Now that Maxwell is joining in for her first Iditarod, that number doubles. She managed to qualify just last year, so she’s making the training push, with a little added challenge.
“Training season is really just building miles on dogs,” said Maxwell. “We have a lot of new dogs and a lot of them are running with me, so it’s getting to know them and seeing who I think shows the promise to do the mid- distance and Iditarod races.”
Maxwell runs with 12 dogs, the maximum allowed in mid-distance races. Five of those dogs were bought just this year from local mushers and five were borrowed from Scott Janssen, the Mushin’ Mortician, “which helps him because those dogs are getting run and that’s fewer dogs that need to be trained at his kennel,” Maxwell explained.
Besides all the time and effort put into food prep, the team takes the dogs on training runs almost every day.
“We might go do a 70-mile run and then the next day do a 10 or give them a day off,” said Petit. “We’re known amongst mushers for not having a set training schedule. We base it off what we’re seeing from the dog,” added Maxwell.
Team Petit is certainly in touch with its dogs, maintaining a bond and understanding that comes from mutual reliance in the wilderness.
“You gotta take care of the dogs, ya know? You take care of them because they take care of you out there. Happy friendly dogs make fun races,” said Petit.
The list of awards under Petit’s belt is quite impressive. Besides awards in the Willow 300 and the Knik 200, Petit has won the prestigious First to the Yukon award in last year’s Iditarod which consisted of $3,500 and a five-course meal.
“That meal actually kinda slowed me down,” joked Petit. I’m not saying it cost me the race, nothing near that, but you know it was a big meal and I sat there for a while with all that going on.”
The races are the third piece to the preseason training puzzle, and there will be plenty of chances for Maxwell to determine where her new dogs are at.

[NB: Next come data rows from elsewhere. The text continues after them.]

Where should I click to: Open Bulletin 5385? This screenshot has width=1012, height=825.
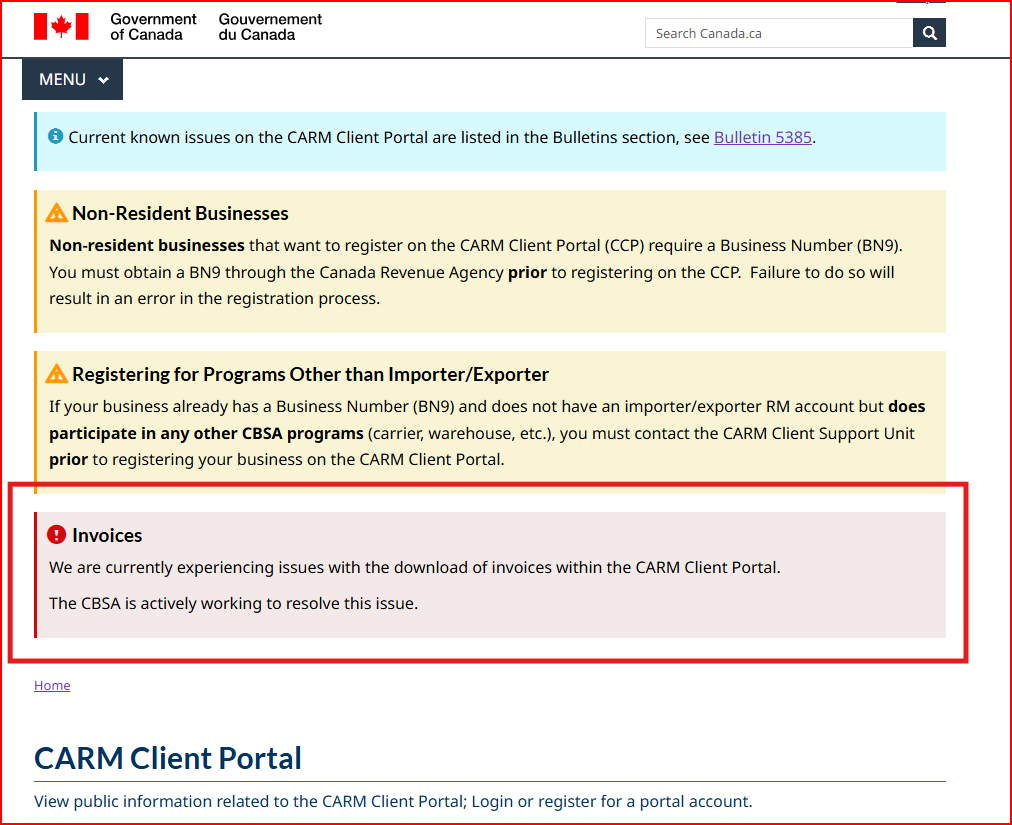click(x=762, y=137)
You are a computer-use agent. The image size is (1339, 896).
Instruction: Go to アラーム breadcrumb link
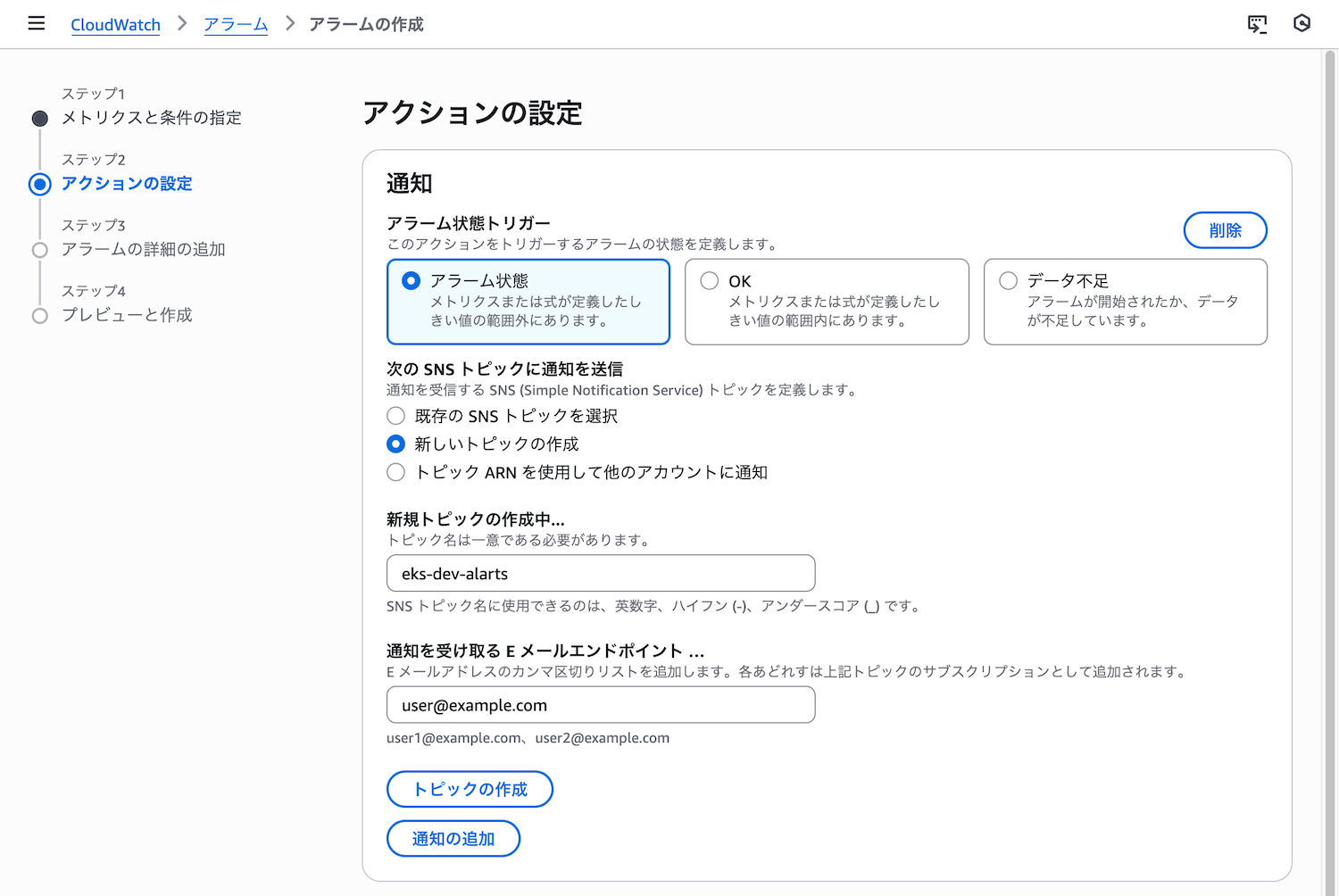point(236,25)
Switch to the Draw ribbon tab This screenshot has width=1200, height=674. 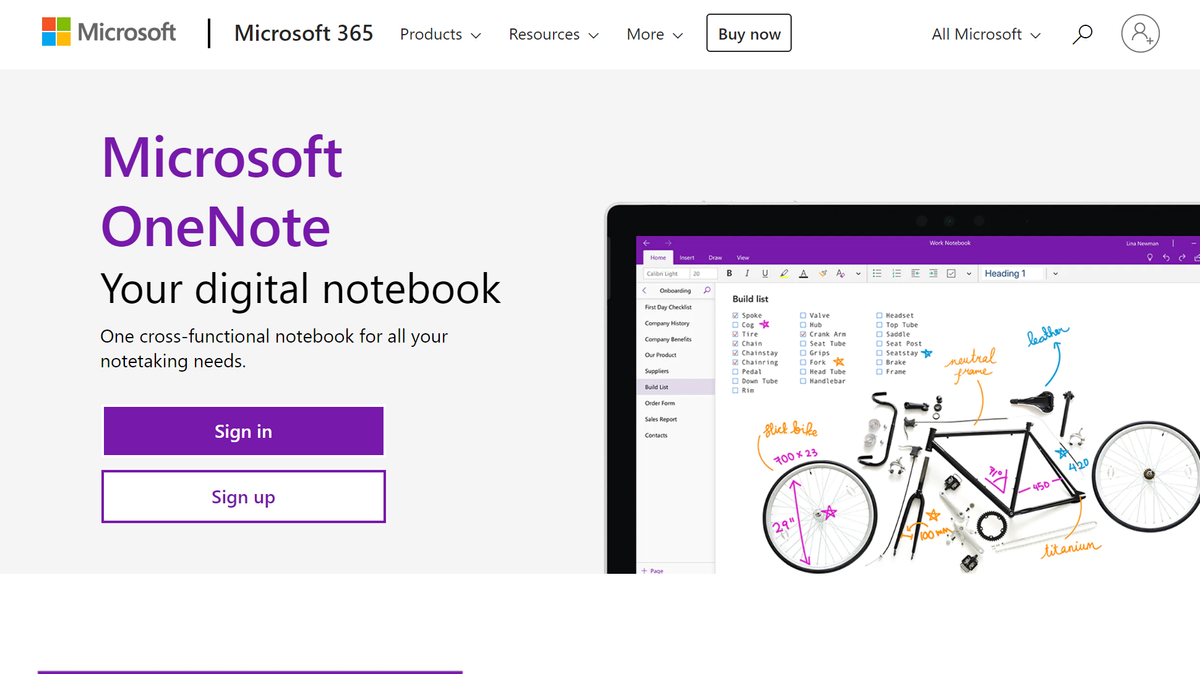coord(716,257)
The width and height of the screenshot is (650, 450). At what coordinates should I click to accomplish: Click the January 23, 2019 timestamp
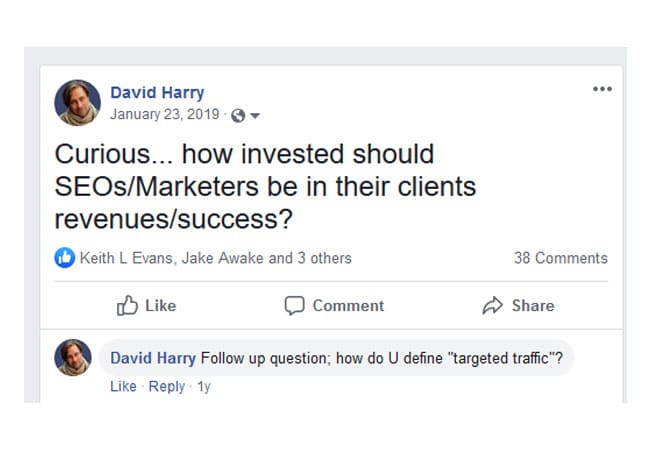(165, 114)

“It’s helpful for the dogs to run them because they know when they’re in a race,” Maxwell said. “Last year I had a dog that wasn’t too excited to go on training runs but then LOVED races. So there’s that, and it works both ways too so it helps you see what you’ve got.” said Maxwell. There will be plenty of chances for her to determine where her new dogs are at.
Team Petit entered three teams in the Knik 200 Joe Redington Sr. Memorial Sled Dog Race Jan. 6-7. Petit finished the race first for the second consecutive year. Team Petit musher Bradley Farqhar finished seventh while Maxwell was fourteenth.
The next race is the the Copper Basin 300 starting comes up this next weekend on Jan. 13th. Team Petit will field four teams: veteran Iditarod musher Nic Petit, rookie Iditarod musher Emily Maxwell, rookie Iditarod musher Bradley Farquah and Handler/rookie qualifier musher Kelby Dillon.
Coast Pizza sponsored the team by paying Petit’s entry fee for the Copper Basin 300. Petit, Maxwell and Dillon live in Girdwood during summer and train in winter at the kennel in Willow.
Then there is the Tustumena 200, the Willow 300 and three weeks of prep before the Iditarod itself. A full schedule to be sure, but business as usual for team Petit.
“It’s exciting to be going on races now after having a race season under my belt,” said Maxwell. “This year is different because I have a few years’ experience, which gives me a lot more autonomy. I go out on my own runs and we do our own thing. I still go to him [Nic] with questions… look to him for guidance, but as far as going out and training them I decide a lot of that on my own.”
It’s exciting to see our neighbors and their dogs making a name for themselves, especially in such an iconic race as the Iditarod. Perhaps a first place or another rookie of the year is in store for Team Petit.